Pour quoi faire ?

7 septembre 2017

SE DÉBARRASSER DU CAPITALISME EST UNE QUESTION DE SURVIE

Anthropologue et sociologue de formation, Paul Jorion a travaillé dans l’intelligence artificielle comme ingénieur, puis a effectué une incursion dans le monde de la finance au département de la gestion du risque de la banque Countrywide, pour concevoir des algorithmes dont la complexité dépassait les compétences des économistes ou des comptables, encouragé par Claude Lévi-Strauss, son maître, qui voyait là une occasion unique pour qu’un anthropologue pénètre dans ce milieu.

La forme de cet ouvrage pourra dérouter. Montage thématique d’extraits d’articles et d’interviews de différentes périodes, parus de 2008 à aujourd’hui, il laisse apparaître pas mal de répétitions… qui permettront de mieux assimiler certaines notions particulièrement complexes. ;-)
Il faut cependant passer outre cette première impression, pour peu qu’on soit intéressé par le propos, car celui-ci permet justement de comprendre ces notions particulièrement complexes. Par ailleurs les analyses et conclusions de l’auteur, d’une grande clarté sans pourtant rester superficielles loin de là, méritent notre plus grande attention.

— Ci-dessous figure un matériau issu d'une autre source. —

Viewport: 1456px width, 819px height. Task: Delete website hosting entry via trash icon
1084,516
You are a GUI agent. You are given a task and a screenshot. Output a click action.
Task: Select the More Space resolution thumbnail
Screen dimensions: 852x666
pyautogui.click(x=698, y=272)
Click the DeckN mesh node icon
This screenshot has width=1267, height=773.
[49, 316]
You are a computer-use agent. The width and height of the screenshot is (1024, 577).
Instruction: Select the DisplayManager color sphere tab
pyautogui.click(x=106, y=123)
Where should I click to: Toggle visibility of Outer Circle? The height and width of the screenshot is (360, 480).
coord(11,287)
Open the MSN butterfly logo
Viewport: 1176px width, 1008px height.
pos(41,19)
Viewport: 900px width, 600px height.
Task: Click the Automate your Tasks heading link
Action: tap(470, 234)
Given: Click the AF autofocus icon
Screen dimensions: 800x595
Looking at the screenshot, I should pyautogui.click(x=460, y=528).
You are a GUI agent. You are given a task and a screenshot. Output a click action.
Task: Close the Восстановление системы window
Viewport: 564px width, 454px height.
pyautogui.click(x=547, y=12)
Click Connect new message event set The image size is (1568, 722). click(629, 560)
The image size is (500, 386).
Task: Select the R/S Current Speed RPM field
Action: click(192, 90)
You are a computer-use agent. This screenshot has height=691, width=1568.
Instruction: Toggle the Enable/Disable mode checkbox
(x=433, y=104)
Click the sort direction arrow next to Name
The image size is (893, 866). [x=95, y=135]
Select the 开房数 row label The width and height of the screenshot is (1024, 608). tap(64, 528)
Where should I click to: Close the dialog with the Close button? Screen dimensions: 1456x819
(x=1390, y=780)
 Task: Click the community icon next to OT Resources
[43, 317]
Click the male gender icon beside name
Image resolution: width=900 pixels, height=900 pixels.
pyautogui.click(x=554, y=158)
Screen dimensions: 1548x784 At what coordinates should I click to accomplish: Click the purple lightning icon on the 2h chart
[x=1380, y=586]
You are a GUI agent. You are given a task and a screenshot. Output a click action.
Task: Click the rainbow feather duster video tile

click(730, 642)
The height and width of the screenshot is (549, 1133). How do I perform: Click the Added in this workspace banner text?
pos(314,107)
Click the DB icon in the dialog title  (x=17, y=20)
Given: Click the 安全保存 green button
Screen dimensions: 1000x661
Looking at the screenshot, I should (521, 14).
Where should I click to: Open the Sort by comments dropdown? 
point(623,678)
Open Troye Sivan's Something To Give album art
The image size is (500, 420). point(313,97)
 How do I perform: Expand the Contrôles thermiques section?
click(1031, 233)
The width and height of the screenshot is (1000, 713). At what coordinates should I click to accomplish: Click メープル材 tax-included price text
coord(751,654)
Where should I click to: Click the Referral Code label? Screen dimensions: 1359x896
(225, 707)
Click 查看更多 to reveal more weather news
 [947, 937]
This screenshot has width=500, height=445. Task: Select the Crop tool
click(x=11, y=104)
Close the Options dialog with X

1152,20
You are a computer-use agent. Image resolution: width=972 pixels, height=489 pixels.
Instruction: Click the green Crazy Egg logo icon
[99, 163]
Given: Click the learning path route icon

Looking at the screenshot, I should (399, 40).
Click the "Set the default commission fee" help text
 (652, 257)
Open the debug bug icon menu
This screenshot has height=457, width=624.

De même que le progrès technologique et la mécanisation du travail ces dernières décennies, la robotisation et la logiciélisation à venir provoqueront une destruction de l’emploi car le profit que représente la diminution du travail, est confisqué par certains au dépendant d’autres. La rareté entraîne une baisse des salaires jusqu’en deçà du minimum de subsistance, et une augmentation de la précarité, une « ubérisation » de l’économie. Paul Jorion considère comme insoluble le problème du chômage. La seule solution serait d’accepter la mécanisation du travail tout en veillant à ce que son bénéfice aille dans un pot commun pour servir la communauté dans son ensemble. « S’il n’y a pas de prise de conscience générale, pas de rébellion dans les cinq années qui viennent, c’est cuit pour l’espèce humaine ! Se débarrasser du capitalisme était une question de justice au XIXe siècle, maintenant c’est une question de survie. » ajoute-t-il.

Juste avant la crise des subprimes, l’effondrement des marchés financiers en septembre 2008, il fut un des rares à mettre en garde contre les credit default swap (CDS). Il s’agit d’un système d’assurance sur les emprunts d’État ou des entreprises, contre le risque de non-versement des intérêts et le non-remboursement du principal. Peuvent également y souscrire ceux qui n’y sont pas exposés, n’ayant rien prêté. On parle alors de « position nue ». Le montant des primes est déterminé par l’offre et la demande au nom de la supposée omniscience des marchés, ce qui en fait un outil dangereusement spéculatif. Habituellement, la probabilité du risque est évalué de façon objective par un calcul actuariel basé sur l’historique des incidents par exemple, la santé financière de l’emprunteur. Par exemple, on pourra acheter des CDS sur les prêts accordés à la Grèce sans même posséder ce type d’obligation mais uniquement pour faire grimper le montant des primes, simplement pour parier sur une tendance. Les taux d’intérêt demandés à ce pays s’élèveront également, augmentant alors réellement son risque de défaut de paiement… qui rapporterait, s’il survenait, de fortes primes ! En s’assurant contre un risque qu’ils ne courent pas, les spéculateurs accroissent la probabilité qu’il se concrétise. Ainsi, la Grèce empruntait sur deux ans en 2011 avec un taux à 74% !!
Le marché américain des CDS se montait à 62 000 milliards de dollars en septembre 2008, chiffre proche du total des dépôts bancaires à l’échelle de la planète.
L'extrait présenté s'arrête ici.